Please drop the cheap agressive rhetorics. We're not in any kind of pissing contest here.
a setup with 14x 16TB Disks which would consume around 70W-100W in idle
Not sure where you're getting this data, but here's mine, with references:
- 5400 RPM HDD idle power usage: 0.18W (7200 Vs 5400 RPM - Which One is Better? - Tech News Today), so 14*0.18= 2.52W total (probably with the disks getting into auto-sleep, but that's how they should be most of the time anyway).
- N100-based Mini PC (like the one I pointed) idle power usage: 14.3W total (Beelink EQ12 Review - An Intel Processor N100 mini PC tested with Windows 11, TrueNAS, pfSense, Ubuntu, and more - CNX Software)
- Let's throw 12W more for the 2 USB HUBs, HDD power supply inefficiencies, etc.
So, about 2.52+14.3+12= 28.82W total.
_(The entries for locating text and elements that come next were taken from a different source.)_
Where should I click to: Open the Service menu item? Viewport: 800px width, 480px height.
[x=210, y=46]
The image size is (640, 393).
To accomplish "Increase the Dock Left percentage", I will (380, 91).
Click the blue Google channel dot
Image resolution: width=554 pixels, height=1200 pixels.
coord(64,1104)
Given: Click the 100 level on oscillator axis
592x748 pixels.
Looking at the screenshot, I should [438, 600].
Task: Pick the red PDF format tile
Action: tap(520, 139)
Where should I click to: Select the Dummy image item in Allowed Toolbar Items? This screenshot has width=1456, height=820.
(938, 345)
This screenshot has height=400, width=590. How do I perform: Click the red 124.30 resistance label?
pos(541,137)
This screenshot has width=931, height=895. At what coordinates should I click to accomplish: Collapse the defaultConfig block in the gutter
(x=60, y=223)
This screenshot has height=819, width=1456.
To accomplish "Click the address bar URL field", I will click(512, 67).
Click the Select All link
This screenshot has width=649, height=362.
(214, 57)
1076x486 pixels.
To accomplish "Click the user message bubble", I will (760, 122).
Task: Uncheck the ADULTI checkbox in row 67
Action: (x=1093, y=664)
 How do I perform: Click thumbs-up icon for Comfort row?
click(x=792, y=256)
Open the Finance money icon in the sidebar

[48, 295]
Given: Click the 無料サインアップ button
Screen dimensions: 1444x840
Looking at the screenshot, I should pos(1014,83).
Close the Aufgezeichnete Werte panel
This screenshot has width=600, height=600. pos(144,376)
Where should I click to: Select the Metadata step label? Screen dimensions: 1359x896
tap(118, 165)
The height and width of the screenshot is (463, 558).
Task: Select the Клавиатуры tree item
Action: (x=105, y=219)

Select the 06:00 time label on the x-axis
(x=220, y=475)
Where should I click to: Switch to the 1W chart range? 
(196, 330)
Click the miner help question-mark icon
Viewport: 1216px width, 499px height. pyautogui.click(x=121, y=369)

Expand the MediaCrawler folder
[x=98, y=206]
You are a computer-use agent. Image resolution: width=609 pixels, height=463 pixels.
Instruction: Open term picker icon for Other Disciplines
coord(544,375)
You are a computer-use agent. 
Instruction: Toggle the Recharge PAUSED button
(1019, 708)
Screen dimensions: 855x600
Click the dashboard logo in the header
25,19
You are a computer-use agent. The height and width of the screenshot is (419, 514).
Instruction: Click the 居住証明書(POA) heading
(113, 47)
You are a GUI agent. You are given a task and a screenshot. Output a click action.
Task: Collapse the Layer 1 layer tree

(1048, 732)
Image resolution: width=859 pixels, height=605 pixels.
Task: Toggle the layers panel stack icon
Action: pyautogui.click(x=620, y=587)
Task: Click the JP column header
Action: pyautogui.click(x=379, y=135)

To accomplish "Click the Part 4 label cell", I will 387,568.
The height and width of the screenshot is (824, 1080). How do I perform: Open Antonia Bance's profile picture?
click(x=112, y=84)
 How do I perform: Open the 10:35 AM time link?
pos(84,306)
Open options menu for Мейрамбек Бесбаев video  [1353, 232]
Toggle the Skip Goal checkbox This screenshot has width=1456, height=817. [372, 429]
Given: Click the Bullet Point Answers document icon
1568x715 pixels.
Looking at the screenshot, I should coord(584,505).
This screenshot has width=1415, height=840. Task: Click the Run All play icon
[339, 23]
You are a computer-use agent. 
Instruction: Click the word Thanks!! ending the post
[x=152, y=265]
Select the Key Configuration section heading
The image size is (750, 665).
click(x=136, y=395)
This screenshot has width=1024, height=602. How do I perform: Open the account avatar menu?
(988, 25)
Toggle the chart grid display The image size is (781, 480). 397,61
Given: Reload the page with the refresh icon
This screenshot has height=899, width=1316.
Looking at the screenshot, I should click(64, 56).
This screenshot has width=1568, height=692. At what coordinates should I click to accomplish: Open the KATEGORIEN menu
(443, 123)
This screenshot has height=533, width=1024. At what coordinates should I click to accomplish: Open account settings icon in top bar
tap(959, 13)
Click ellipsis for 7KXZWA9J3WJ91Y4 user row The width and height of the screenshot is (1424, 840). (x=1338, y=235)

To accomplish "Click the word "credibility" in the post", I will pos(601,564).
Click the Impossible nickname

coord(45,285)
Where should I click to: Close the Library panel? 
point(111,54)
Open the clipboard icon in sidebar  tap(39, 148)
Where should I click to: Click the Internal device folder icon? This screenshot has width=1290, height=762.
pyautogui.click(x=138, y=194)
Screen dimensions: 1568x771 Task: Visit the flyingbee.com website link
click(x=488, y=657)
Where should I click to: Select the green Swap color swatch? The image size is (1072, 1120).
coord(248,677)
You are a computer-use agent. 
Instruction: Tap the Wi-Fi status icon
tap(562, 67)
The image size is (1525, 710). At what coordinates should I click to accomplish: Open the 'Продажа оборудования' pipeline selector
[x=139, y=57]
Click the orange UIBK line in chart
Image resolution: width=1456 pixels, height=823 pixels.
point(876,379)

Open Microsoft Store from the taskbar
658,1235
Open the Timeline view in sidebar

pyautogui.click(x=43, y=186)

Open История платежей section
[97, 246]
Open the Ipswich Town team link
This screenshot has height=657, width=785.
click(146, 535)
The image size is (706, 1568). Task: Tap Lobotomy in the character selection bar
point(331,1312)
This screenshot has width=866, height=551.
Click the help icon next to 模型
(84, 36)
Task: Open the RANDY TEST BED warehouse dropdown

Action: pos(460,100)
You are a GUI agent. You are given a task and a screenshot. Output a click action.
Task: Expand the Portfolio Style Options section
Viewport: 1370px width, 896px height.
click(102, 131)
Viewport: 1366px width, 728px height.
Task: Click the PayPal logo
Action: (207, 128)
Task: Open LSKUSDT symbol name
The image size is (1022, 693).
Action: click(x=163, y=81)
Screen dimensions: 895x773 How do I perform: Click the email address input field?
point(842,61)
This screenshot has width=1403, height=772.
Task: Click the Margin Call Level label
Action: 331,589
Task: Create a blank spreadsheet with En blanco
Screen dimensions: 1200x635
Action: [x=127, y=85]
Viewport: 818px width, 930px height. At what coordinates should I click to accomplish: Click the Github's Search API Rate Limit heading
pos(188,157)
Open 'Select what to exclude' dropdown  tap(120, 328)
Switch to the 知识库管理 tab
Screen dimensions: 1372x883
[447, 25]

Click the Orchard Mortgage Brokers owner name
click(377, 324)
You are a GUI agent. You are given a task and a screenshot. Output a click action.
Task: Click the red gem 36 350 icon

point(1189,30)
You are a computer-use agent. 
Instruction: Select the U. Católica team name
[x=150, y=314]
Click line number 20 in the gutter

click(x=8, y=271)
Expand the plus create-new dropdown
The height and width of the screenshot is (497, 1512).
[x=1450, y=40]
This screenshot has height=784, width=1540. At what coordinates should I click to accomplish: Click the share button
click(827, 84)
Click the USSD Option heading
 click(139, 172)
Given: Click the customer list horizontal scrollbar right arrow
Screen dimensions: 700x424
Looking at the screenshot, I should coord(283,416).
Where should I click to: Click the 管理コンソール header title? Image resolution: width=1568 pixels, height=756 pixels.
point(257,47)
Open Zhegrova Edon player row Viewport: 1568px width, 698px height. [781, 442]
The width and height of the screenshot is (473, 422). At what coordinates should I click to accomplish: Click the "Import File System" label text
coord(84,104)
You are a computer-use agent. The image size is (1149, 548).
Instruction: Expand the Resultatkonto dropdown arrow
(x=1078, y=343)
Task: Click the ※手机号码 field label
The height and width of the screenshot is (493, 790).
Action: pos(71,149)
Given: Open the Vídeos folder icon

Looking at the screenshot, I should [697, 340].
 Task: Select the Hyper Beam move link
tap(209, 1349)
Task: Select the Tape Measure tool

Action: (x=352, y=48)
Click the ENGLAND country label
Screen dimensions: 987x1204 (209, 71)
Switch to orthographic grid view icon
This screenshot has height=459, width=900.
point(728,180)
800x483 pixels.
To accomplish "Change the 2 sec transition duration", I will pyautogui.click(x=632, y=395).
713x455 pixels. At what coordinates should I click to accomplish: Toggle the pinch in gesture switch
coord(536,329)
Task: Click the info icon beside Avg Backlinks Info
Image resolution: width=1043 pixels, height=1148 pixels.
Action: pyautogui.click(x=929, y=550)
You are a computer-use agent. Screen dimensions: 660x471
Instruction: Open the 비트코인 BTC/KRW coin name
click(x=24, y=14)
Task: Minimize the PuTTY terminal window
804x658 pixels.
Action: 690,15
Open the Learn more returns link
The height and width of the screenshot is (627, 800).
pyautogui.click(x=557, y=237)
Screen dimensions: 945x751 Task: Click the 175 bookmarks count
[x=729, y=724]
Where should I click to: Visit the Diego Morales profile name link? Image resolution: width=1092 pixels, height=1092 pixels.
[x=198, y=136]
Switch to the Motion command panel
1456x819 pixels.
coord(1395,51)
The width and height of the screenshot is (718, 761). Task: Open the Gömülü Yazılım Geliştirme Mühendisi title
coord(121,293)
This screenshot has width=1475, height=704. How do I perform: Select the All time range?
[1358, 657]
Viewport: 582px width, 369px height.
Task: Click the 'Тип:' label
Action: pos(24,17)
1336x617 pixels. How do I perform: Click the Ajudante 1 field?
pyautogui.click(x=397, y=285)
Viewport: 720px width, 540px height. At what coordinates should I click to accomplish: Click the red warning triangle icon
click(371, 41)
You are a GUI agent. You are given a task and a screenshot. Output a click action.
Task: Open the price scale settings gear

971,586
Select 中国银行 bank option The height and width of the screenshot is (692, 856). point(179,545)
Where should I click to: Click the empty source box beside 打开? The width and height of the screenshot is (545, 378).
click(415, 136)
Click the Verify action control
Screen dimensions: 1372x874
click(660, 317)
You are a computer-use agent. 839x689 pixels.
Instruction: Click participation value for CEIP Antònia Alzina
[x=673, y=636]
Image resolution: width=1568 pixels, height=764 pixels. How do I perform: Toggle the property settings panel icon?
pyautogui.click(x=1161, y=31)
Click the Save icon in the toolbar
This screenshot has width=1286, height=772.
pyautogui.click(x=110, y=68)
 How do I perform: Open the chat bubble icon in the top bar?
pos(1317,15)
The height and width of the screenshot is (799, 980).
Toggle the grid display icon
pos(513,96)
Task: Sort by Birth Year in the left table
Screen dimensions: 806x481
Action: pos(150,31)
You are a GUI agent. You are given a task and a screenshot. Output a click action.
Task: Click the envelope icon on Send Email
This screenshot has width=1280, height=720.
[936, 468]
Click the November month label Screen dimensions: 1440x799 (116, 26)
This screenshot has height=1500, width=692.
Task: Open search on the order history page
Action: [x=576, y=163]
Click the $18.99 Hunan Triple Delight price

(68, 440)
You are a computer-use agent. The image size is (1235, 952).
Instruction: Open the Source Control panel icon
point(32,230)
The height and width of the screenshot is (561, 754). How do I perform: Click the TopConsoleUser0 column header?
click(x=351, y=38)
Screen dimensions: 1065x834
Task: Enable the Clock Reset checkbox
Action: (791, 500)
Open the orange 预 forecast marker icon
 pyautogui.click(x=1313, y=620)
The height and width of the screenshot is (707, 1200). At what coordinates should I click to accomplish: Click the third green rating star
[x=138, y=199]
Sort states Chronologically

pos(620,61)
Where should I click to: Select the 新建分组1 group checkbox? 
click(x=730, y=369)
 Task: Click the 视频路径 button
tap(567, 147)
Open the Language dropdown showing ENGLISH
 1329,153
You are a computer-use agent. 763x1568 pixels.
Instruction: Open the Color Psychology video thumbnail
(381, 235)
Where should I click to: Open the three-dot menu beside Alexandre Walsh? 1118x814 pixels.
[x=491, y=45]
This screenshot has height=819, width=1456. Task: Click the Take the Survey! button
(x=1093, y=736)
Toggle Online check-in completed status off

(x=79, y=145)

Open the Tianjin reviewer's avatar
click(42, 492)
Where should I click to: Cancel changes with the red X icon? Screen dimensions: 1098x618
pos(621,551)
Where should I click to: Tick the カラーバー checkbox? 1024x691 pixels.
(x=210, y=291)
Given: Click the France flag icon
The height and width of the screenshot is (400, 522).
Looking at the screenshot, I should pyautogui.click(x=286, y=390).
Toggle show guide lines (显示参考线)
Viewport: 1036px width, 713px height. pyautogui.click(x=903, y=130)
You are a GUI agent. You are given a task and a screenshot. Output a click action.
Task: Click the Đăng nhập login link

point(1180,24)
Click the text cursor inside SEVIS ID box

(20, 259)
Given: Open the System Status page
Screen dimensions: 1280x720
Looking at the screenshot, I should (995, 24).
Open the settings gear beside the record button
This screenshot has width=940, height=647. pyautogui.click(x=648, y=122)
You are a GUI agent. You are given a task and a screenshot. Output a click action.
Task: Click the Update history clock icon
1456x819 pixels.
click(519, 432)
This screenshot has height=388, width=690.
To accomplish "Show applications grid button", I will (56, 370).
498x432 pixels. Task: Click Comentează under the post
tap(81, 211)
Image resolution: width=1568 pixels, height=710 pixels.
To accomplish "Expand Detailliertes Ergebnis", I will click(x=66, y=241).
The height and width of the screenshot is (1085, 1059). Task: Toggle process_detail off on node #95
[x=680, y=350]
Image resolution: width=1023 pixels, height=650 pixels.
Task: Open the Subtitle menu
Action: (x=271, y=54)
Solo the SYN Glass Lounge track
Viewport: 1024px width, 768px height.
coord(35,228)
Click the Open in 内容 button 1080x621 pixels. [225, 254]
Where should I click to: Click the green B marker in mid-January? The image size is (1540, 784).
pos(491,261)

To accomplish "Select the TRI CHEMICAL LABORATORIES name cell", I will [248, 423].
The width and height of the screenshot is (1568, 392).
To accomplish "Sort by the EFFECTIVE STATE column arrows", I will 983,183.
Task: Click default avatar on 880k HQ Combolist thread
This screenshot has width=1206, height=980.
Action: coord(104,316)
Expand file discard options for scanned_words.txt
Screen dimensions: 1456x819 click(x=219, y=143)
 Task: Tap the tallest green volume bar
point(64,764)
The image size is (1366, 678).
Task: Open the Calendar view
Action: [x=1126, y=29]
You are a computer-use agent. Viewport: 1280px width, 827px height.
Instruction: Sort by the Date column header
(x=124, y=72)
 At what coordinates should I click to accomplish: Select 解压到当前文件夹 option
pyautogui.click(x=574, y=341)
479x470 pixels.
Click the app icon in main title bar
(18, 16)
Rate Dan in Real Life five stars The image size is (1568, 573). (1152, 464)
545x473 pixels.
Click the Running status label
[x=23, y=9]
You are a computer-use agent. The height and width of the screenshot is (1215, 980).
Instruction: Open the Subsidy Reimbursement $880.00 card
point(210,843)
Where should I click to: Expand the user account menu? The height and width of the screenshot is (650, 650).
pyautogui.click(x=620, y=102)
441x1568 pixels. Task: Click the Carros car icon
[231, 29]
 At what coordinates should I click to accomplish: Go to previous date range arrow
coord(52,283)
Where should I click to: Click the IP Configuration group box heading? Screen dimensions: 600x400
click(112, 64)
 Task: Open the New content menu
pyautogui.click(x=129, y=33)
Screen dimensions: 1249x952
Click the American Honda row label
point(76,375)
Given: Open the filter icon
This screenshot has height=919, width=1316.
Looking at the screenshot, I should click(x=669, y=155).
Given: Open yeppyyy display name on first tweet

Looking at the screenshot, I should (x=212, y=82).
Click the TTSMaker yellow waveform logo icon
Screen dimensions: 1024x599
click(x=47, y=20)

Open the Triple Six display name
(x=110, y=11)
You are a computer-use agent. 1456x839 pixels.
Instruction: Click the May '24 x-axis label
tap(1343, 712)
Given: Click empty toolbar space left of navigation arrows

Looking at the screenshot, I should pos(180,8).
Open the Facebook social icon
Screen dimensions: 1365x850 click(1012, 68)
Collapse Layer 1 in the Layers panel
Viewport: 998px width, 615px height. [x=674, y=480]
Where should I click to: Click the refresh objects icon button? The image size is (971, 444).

Let's round it up to a nice 30W.
In the US the current electricity price is around 19cent per kwh, which would be basically only 150usd per year for the elecricity - even in the US.
Again not sure where you got this data; US DoE official data says it's just 16.3 cents average: Electric Power Monthly - U.S. Energy Information Administration (EIA)
And for the record, my friend (in whose house I plan on setting up my remote storage) lives in WA (which is not even the cheapest state electricity-wise) and pays less than 9 cents per kWh (I've seen his latest bill) .
What you are saying is that you can have electricity + internet for 284usd per year? 24usd per month? really?
Nope, i do not believe that.
Believe what you want, but I included URLs for all my data (which BTW you didn't), and here's my estimated total annual electricity cost: 365.25 days (the .25 is to account for leap years) * 24 hours * 30/1000 kW = 262.98KWh; 262.98 Kwh * $0.09/kWh = $23.66. And that is per year. So yeah, less than $2/month.
I would say the remaining 284/12-2= $21.66 per month ought to be enough to upgrade my friend's internet, given that a full 50Mbps DSL costs under $30/month over there (https://www.allconnect.com/local/wa), and once my data is loaded on these drives (which is not going to be done over the internet), 50Mbps is way more than I need.
By the way, you are paying for the time it takes to maintenance everything as well. if something is failing, it can be very time consuming.
Maintenance in this case is disconnecting the cables from the failed HDD (or, worst-case, the mini-PC), placing it in a box, slapping a shipping label on it, and dropping it at your nearest USPS/UPS/whatever. When the replacement hardware arrives, just revert the exact same procedure; all of this is done without using a single tool, opening up a single case/cabinet, or taking out a single screw. Where's the "very time-consuming" in that?
You could maybe compare it if you would buy serious server hardware, but you will need to pay a lot more if you like to have 14 SAS/SATA Ports.
and comparing a mini PC with 14 usb harddrives to a real cloud storage with 10k SAS drives is some kind of a joke.
The joke would be to use 10K SAS drives for an application that would never demand more than 100MB/s (which is the maximum capacity of a 1Gbps fiber-to-the-home connection), and the setup I proposed can sustain at least twice that under sequential access. Likewise "serious server hardware" where a mini PC will suffice and in spades.
That said, please feel free to live in as expensive a place as you want, and spend as much as you want on overpriced and overspecced hardware -- it's your money, after all. But please respect the folks that, like me, would rather be frugal and spend only what's necessary.